CAPE TOWN, South Africa — Omicron appears to cause less severe illness than earlier variants of the
coronavirus but is more resistant to the two-dose Pfizer-BioNTech vaccine widely used in South Africa, according to a
major private study of the variant.
The study by Discovery Health, South Africa’s largest health insurer, showed that risk of hospital admissions among adults who developed covid-19 was 29 percent lower than in the initial pandemic wave that emerged in March 2020.
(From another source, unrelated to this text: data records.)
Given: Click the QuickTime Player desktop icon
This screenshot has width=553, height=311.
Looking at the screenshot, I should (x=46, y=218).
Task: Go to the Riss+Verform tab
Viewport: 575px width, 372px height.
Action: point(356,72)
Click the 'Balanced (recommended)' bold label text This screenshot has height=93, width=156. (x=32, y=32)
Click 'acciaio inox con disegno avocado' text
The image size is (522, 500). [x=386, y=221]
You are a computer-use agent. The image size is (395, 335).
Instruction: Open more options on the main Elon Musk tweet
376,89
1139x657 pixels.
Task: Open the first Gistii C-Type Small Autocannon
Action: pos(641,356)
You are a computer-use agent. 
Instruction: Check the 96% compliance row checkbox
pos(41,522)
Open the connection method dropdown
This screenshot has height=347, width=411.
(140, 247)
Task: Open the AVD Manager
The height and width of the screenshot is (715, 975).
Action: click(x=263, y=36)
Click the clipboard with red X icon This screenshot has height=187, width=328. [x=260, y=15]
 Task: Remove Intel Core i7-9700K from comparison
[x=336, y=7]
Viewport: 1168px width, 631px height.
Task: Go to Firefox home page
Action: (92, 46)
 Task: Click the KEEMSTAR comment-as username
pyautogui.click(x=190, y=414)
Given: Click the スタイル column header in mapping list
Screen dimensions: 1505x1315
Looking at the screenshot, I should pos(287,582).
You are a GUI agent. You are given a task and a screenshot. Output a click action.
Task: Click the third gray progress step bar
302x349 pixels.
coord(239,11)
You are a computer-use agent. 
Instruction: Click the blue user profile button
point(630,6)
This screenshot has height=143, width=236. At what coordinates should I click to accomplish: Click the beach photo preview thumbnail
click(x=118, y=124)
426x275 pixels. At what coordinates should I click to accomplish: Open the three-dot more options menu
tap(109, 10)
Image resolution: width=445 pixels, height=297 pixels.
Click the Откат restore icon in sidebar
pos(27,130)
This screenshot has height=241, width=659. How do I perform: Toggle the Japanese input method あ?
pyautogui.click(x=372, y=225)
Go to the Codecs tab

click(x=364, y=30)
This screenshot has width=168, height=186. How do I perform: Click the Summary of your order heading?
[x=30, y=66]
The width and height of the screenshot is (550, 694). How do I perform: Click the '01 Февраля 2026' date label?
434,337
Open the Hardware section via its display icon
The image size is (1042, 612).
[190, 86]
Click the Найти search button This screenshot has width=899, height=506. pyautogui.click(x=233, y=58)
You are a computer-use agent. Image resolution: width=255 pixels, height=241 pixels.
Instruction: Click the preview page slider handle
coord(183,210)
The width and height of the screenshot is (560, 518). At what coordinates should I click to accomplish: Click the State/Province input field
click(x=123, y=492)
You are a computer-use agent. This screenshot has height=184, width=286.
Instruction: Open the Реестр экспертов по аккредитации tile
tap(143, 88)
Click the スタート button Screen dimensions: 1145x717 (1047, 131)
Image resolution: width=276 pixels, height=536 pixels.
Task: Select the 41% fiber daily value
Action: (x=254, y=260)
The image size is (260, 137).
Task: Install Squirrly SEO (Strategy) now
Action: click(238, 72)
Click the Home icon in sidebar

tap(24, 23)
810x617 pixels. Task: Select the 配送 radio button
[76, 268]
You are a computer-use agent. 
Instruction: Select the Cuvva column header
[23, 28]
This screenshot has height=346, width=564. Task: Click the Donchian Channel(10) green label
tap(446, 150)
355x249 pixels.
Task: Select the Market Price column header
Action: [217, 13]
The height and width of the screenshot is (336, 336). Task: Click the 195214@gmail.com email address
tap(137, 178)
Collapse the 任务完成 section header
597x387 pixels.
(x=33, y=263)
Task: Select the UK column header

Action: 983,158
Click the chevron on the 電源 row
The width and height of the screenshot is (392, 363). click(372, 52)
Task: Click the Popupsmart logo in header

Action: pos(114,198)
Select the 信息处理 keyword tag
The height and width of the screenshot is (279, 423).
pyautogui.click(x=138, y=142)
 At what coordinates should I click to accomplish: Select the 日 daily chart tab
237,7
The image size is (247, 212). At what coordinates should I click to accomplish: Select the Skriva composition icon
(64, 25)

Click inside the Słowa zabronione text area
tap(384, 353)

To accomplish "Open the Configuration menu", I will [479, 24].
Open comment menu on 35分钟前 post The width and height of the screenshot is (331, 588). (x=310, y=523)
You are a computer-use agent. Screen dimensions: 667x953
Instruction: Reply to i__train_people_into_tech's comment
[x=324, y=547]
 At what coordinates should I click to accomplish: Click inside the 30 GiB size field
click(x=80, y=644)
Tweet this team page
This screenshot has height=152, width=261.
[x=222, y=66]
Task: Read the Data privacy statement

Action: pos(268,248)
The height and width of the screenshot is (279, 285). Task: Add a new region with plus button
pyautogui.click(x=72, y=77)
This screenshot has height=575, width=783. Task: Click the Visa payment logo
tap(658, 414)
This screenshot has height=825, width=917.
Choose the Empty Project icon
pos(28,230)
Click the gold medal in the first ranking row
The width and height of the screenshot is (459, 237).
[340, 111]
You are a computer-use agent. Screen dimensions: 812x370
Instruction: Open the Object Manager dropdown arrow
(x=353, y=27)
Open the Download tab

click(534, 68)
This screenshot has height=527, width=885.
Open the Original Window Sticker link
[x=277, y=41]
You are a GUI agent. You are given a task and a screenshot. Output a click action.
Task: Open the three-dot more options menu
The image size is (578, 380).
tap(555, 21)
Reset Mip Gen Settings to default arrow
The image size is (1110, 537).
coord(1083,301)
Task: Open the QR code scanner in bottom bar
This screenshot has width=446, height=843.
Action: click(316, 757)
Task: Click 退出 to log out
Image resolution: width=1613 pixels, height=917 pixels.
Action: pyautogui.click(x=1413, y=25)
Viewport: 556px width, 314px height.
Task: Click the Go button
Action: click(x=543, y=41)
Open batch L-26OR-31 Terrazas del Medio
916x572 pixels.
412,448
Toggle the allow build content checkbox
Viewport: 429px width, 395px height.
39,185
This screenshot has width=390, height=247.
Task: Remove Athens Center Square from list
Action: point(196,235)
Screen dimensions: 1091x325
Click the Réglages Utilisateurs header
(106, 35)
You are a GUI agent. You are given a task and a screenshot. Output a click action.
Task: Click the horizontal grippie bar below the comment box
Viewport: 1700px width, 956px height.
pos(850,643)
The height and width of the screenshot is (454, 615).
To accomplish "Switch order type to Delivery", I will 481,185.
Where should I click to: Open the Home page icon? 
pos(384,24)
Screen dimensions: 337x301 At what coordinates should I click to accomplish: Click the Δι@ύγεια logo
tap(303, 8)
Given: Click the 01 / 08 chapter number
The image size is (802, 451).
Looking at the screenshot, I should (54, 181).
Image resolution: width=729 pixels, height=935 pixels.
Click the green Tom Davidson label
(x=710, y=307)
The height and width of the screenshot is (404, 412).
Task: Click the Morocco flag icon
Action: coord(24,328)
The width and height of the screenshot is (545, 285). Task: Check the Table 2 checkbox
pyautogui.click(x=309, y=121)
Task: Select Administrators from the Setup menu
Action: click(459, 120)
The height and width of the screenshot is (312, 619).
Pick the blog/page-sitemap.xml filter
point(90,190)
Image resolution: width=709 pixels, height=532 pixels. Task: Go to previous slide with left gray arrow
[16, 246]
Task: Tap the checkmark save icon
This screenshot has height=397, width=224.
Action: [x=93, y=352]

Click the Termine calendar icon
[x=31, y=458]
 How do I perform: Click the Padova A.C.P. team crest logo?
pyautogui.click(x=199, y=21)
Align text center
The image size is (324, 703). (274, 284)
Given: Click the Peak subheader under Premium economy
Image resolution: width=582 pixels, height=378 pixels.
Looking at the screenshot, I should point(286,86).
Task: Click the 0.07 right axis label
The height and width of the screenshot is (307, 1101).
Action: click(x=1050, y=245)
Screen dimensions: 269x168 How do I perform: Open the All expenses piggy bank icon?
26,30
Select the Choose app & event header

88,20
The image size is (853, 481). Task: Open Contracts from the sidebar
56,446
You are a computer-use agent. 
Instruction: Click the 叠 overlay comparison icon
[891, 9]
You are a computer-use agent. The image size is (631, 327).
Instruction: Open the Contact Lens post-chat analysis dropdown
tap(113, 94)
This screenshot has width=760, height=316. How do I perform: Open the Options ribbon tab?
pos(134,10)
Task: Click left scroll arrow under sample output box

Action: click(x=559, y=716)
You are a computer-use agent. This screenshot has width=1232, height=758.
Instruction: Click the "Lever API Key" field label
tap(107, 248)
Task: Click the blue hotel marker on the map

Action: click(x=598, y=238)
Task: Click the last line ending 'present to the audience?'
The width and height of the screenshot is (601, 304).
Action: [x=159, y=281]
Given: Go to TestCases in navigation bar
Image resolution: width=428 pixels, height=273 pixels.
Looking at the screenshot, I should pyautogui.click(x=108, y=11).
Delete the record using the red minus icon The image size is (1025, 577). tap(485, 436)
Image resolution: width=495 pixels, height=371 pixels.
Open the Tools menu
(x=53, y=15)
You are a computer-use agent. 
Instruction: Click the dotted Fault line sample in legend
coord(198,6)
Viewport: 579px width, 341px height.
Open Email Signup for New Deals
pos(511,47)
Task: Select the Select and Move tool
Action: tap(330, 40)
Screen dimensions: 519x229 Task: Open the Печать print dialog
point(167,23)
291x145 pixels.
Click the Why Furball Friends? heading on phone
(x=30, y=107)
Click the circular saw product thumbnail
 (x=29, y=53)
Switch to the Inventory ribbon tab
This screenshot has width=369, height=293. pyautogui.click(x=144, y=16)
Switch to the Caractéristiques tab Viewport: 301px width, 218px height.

Discovery Health provided conflicting information about the size of the study. In the initial release, the company said the study was based on 211,000 positive test results in South Africa, of which 78,000 were attributed to omicron. A subsequent correction to the release removed the word “positive” from the test results and said the change “does not affect any of the calculations.” Later information provided by a Discovery Health spokeswoman put the number of total cases at 78,173, of which 19,070 tests were positive during the “omicron period” from Nov. 15 to Dec. 7. The company did not respond to requests for further clarification.
The study found that the vaccine from U.S. pharmaceutical giant Pfizer and German partner BioNTech provided just 33 percent protection against infection, much less than the level for other variants detected in the country.
At the same time, the vaccine may offer 70 percent protection against being hospitalized with omicron, the study found, describing that level of protection as “very good.”